Your answer must be the data repeated exactly, with no pictures in it.

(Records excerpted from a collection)
┄┄┄┄┄┄┄┄┄┄┄┄┄┄┄┄┄┄┄┄
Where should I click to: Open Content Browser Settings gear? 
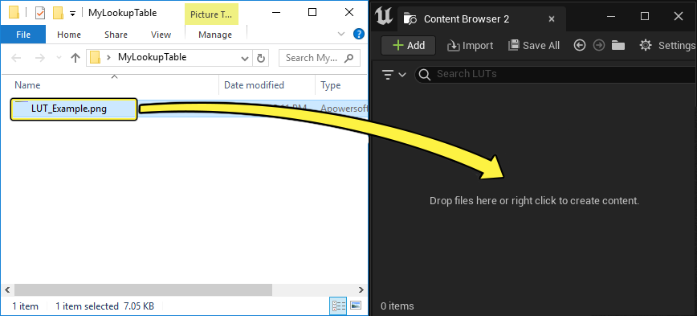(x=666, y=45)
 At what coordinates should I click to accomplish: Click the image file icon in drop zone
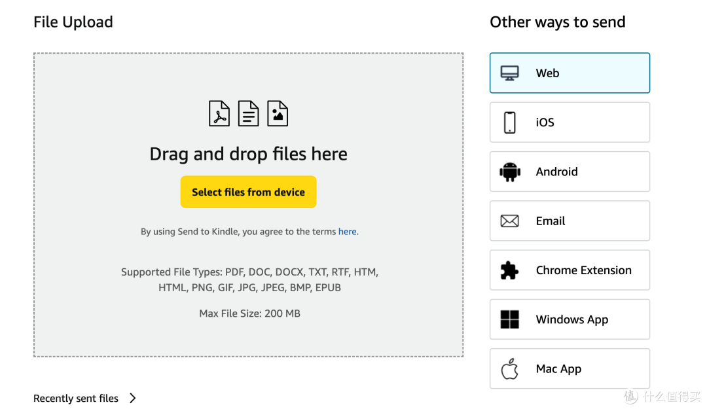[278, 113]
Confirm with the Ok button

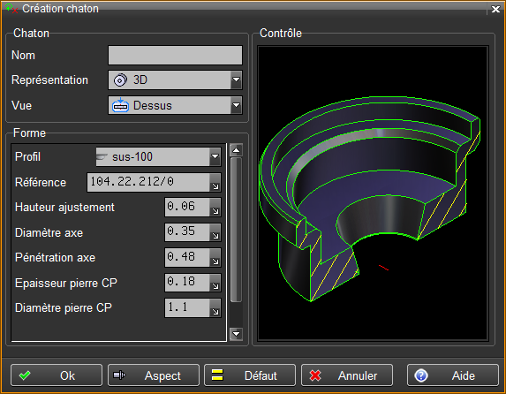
┄┄┄┄┄┄┄┄┄┄┄┄┄┄┄┄┄┄┄┄
EXERCISE SOLUTION:
Where should I click to: Open Content Browser Settings gear? 
(x=666, y=45)
 At what coordinates should I click to accomplish: Click the image file icon in drop zone
[278, 113]
Confirm with the Ok button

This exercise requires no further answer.